Figure 3Functional outcomes in patients with faciobrachial dystonic seizures. (A) Repeat-measure ANOVA (RM-ANOVA) demonstrated a significant difference in mRS between patients with (green) and without cognitive impairment (purple). (B) Repeat-measure ANOVA to compare mRS between patients treated with steroids and steroids with other immunotherapy (IT) in combination (broken line), and steroids alone (solid line). (C) Kaplan-Meier event curve of developing cognitive impairment with ongoing FBDS (solid line), and after cessation of FBDS (broken line). CI = cognitive impairment; mRS = modified Rankin Scale.

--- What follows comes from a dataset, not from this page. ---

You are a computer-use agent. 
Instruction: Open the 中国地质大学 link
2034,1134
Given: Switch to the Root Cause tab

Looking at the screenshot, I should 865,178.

Figure 4LGI1-antibody levels, subclasses and clinical correlations. (A) Flow-cytometry of stably-transfected LGI1-EGFP expressing cells labelled with IgG from a control patient (grey), and from two patients with FBDS and different LGI1 antibody levels (light blue and dark blue dot-plot clouds and histograms, median fluorescence intensities represented on both axes). (B) LGI1-IgG levels determined by a novel flow-cytometry assay (FCA) from 48 available initial samples are higher in patients with cognitive impairment (P = 0.013, Mann-Whitney U-test), error bars represent standards error of the mean (SEM). (C) LGI1-specific IgG4 antibody and IgG1 antibody levels expressed as a percentage of the total LGI1-IgG in patients with FBDS or FBDS with cognitive impairment. *P = 0.01; **P = 0.009, both Mann-Whitney U-test. Error bars represent standard deviations (SD). (D) ADAM22-transfected HEK293T cells incubated with soluble LGI1 followed by sera from patients with FBDS. DAPI was used to highlight cell nuclei and PKH26 (red) to delineate plasma membranes. Scale bar = 15 µm. Surface bound IgG (at baseline, 0 h) is internalized after 0.5 h, and more so after 4 h. This was visualized from sera of patients with (n = 3) and without (n = 6) cognitive impairment, including 6/9 sera with detectable IgG4 LGI1 antibodies only. At 4°C the internalization process is inhibited and surface LGI1-IgG remains bound (control). (E) Quantification of D using flow cytometry with identically treated cells in suspension (****P < 0.0001, n = 3 patients). (F) Schematic model describing effects of time from FBDS onset on clinical function including cognitive impairment, investigation results and the relative effects of early and late immunotherapy. The pathogenesis may correspond to a combination of complement deposition and LGI1-ADAM22 complex internalization, amongst other mechanisms (G). ADAM22 = a disintegrin and metalloproteinase domain 22; CI = cognitive impairment; LGI1-EGFP = leucine-rich, glioma inactivated 1-enhanced green fluorescent fusion protein; HC = healthy control. Experimental details provided in Supplementary material.